In June, state-run KCTV admitted North Korea was facing a "food crisis," sounding the alarm in a country with a moribund agricultural sector that has long struggled to feed the population.
The same month, leader Kim Jong Un said the food situation was "getting tense."
Ordinary North Koreans are "struggling on a daily basis ... to live a life of dignity," and the worsening humanitarian situation could "turn into a crisis," Tomas Ojea Quintana, U.N. special rapporteur on human rights, said in his latest report.
Pyongyang is under multiple sets of international sanctions over its nuclear and ballistic missile program, which have seen rapid progress under Kim.

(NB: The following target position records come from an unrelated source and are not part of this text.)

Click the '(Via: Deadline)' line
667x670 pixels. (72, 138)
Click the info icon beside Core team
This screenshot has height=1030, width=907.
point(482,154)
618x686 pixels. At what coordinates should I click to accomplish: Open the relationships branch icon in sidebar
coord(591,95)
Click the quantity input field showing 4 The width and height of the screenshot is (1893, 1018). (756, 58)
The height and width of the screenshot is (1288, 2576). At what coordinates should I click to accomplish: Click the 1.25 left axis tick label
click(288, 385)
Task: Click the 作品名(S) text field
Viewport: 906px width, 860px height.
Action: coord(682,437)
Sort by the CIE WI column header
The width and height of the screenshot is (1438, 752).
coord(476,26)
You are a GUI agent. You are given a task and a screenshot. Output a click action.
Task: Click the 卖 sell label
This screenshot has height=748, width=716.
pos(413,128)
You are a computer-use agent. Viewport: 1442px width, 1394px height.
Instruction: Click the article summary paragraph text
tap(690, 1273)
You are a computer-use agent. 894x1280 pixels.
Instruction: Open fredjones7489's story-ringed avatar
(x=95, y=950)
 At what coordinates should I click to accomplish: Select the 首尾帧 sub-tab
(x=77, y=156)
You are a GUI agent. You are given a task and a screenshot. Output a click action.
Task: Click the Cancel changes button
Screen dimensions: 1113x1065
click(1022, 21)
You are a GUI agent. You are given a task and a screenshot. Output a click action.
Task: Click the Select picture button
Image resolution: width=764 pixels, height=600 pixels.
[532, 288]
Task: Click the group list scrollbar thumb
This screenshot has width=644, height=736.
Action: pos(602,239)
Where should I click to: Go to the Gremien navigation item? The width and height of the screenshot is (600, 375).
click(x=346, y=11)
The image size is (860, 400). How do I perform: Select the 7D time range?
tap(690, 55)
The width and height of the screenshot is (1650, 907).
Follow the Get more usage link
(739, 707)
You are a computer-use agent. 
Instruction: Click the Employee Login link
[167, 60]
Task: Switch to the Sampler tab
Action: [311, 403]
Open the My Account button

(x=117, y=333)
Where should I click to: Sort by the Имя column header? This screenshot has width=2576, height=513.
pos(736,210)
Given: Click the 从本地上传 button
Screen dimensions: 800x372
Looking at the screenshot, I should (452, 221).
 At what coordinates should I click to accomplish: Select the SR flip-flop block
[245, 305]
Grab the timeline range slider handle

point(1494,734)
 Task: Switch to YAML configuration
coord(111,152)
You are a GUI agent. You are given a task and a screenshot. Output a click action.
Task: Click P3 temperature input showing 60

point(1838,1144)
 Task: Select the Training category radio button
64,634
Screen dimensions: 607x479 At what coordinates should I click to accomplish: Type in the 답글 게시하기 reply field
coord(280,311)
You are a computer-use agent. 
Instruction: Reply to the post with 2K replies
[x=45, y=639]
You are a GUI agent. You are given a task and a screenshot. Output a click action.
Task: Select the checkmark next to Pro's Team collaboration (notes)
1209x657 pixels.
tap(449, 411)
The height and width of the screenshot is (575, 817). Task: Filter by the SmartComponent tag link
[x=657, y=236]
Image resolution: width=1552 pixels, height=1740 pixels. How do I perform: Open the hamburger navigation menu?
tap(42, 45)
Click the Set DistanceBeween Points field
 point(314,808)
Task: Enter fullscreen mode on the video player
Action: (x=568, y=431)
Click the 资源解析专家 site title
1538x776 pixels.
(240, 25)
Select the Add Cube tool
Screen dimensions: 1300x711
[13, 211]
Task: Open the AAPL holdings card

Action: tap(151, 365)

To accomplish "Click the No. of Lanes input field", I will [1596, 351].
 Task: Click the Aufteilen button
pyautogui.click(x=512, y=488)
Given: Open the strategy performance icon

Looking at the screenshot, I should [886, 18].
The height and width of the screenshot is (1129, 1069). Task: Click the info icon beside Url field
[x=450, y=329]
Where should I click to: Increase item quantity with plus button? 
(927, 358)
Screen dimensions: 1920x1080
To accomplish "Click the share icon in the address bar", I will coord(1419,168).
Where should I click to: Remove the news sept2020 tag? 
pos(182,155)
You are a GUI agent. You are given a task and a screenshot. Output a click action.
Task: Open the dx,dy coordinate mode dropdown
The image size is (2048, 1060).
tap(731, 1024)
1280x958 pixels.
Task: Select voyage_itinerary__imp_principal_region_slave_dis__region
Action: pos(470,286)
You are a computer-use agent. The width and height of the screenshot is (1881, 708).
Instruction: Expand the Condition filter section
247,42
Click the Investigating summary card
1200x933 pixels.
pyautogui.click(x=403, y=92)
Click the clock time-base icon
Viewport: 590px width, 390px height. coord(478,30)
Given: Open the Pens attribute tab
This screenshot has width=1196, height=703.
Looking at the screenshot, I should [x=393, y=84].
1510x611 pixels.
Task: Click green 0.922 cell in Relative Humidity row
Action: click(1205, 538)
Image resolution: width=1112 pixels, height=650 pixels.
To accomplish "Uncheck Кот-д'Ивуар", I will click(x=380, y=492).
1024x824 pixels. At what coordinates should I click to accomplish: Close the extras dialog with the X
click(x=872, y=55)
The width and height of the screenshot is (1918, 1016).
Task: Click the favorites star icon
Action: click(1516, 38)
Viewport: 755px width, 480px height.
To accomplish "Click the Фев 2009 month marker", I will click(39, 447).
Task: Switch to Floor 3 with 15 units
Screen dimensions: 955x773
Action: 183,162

Quintana said such restrictions should be eased to protect the country's most vulnerable in the face of a severe food shortage.
"The most vulnerable children and elderly are at risk of starvation," he said.
"Sanctions imposed by the U.N. Security Council should be reviewed and eased when necessary to both facilitate humanitarian and lifesaving assistance."
The report comes about three months after the U.N.'s Food and Agricultural Organization said North Korea was facing a food shortage of around 860,000 tons this year and could experience a "harsh lean period."
Pyongyang has stayed away from talks on its nuclear program since the collapse of a second summit between Kim and then U.S. President Donald Trump in Hanoi and has rebuffed South Korean efforts to revive dialogue.
Under President Joe Biden, the U.S. has repeatedly declared its willingness to meet North Korean representatives, while saying it will seek denuclearization.
But this week Kim blamed Washington for tensions on the peninsula and insisted Pyongyang's weapons were for self-defense and not aimed at any particular country.